If a line in the records below contains "Given", copy that line.

Stored data
__________
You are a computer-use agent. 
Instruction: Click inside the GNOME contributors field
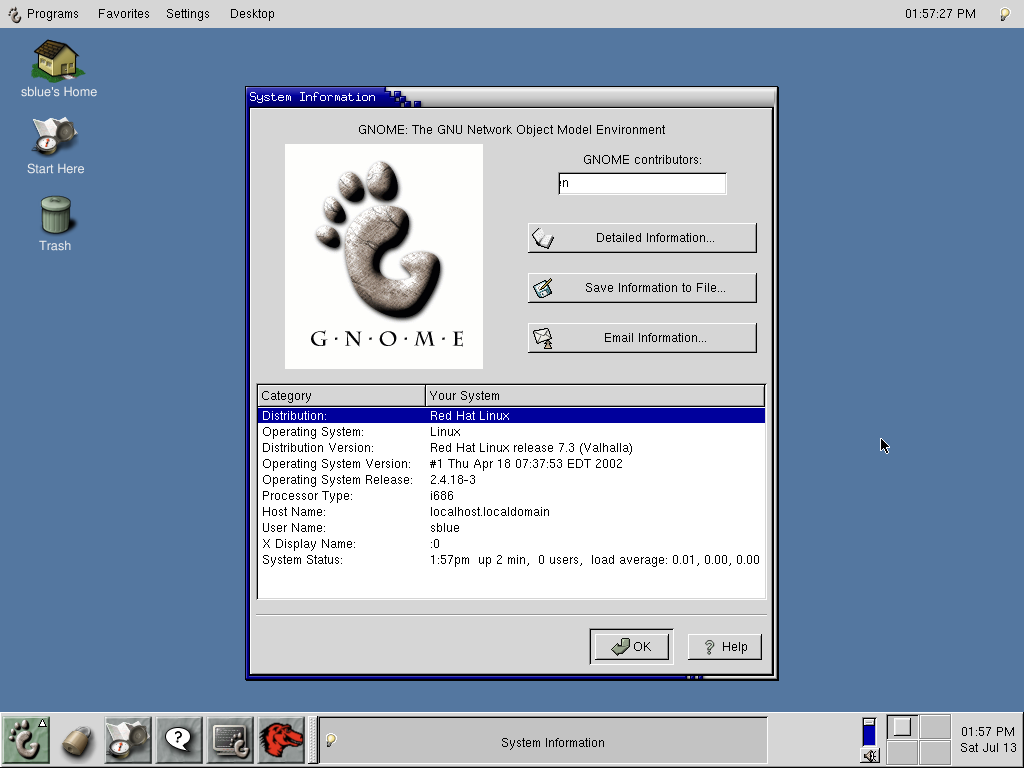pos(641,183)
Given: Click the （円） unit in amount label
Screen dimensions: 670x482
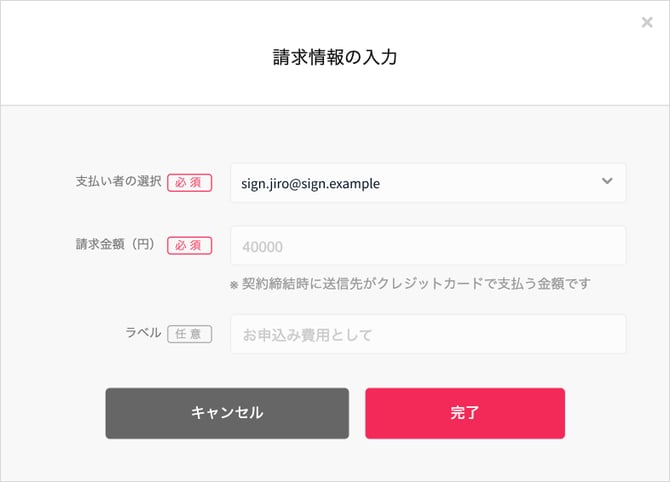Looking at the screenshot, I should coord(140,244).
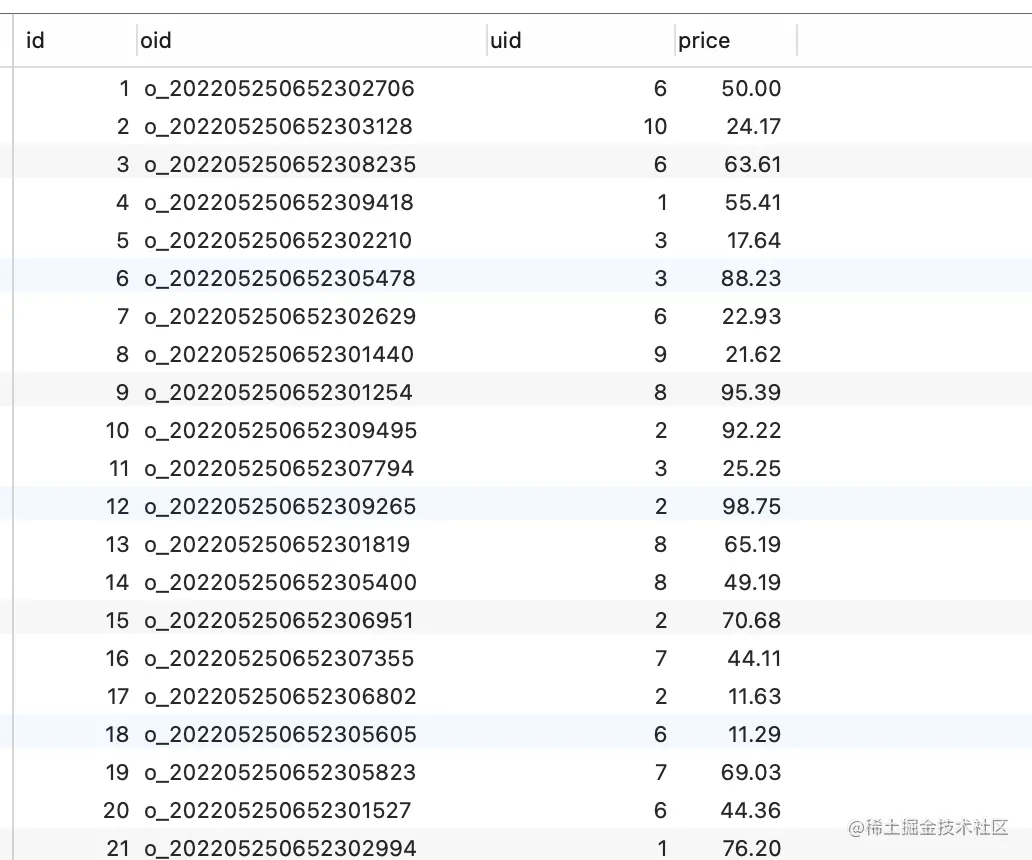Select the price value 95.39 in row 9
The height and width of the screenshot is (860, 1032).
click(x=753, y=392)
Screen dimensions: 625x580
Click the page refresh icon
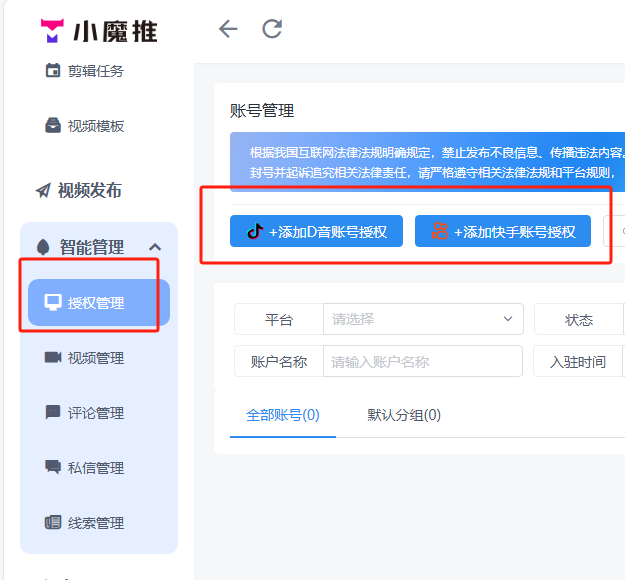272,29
__________
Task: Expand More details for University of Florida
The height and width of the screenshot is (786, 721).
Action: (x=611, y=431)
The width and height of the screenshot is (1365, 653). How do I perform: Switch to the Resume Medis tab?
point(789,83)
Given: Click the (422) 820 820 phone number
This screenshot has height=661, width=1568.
__________
WRITTEN SOLUTION:
Given: Click the （円） unit in amount label
Given: Click the (422) 820 820 phone number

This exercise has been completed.